• **Directions**
One number is the whole answer: how many lines of the records include "resolution".

▼

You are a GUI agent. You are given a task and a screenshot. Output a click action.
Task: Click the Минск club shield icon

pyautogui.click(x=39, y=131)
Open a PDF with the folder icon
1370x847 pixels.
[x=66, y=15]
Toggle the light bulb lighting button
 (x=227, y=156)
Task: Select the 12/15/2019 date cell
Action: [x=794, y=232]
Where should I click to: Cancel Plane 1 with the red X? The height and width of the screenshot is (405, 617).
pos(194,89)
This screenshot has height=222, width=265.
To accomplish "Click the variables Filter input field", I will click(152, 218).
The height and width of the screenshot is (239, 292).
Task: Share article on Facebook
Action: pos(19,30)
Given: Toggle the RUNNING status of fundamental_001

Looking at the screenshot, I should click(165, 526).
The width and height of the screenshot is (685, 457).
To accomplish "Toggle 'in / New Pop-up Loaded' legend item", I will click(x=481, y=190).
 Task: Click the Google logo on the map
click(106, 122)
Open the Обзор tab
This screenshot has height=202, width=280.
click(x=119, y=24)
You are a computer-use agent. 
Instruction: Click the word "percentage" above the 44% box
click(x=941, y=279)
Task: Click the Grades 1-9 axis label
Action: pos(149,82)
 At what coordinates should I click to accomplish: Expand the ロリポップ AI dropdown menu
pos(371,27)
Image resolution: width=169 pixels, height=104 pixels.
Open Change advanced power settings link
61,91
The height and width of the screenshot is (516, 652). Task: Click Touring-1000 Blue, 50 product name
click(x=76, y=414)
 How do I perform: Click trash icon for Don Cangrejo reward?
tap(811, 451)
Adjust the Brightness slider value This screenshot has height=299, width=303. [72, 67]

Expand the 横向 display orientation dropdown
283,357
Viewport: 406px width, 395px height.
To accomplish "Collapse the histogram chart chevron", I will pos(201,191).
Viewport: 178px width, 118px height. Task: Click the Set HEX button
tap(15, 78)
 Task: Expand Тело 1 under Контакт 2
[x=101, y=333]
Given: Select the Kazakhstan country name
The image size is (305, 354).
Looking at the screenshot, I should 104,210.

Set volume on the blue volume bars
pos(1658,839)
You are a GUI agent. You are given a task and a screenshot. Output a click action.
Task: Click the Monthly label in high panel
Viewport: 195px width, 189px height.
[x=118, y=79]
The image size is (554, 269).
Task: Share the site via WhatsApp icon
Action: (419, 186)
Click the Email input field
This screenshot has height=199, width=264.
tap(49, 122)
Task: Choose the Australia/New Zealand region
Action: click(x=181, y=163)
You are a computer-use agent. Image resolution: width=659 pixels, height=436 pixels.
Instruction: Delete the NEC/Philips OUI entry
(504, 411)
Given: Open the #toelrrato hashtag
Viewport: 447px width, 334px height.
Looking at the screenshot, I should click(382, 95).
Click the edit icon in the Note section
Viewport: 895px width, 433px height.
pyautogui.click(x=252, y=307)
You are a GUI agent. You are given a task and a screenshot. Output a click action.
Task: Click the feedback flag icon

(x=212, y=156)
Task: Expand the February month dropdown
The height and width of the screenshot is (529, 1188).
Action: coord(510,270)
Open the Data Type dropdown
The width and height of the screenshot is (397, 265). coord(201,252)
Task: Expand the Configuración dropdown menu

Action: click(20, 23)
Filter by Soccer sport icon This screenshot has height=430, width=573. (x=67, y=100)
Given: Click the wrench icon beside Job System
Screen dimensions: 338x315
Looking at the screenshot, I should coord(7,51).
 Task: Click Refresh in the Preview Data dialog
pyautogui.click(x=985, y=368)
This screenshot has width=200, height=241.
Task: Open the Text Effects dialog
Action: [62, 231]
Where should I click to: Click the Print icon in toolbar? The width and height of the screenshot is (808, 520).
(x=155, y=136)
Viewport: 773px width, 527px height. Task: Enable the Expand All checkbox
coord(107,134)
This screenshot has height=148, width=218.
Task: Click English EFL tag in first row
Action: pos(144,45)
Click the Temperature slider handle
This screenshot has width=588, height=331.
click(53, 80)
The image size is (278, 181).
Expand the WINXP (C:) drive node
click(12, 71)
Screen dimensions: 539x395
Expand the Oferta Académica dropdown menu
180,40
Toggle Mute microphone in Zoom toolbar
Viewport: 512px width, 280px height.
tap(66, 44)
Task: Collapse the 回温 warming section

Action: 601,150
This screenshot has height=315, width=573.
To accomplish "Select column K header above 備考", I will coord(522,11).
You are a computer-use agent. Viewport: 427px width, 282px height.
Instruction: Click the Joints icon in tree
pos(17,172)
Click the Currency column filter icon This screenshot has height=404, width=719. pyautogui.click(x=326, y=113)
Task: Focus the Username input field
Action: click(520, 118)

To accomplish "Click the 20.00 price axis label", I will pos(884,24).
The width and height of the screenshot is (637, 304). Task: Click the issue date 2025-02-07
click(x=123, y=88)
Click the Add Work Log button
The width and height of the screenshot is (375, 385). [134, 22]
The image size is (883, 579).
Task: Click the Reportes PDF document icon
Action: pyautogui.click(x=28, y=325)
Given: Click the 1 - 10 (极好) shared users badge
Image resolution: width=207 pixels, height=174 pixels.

▲

• **Written solution**
3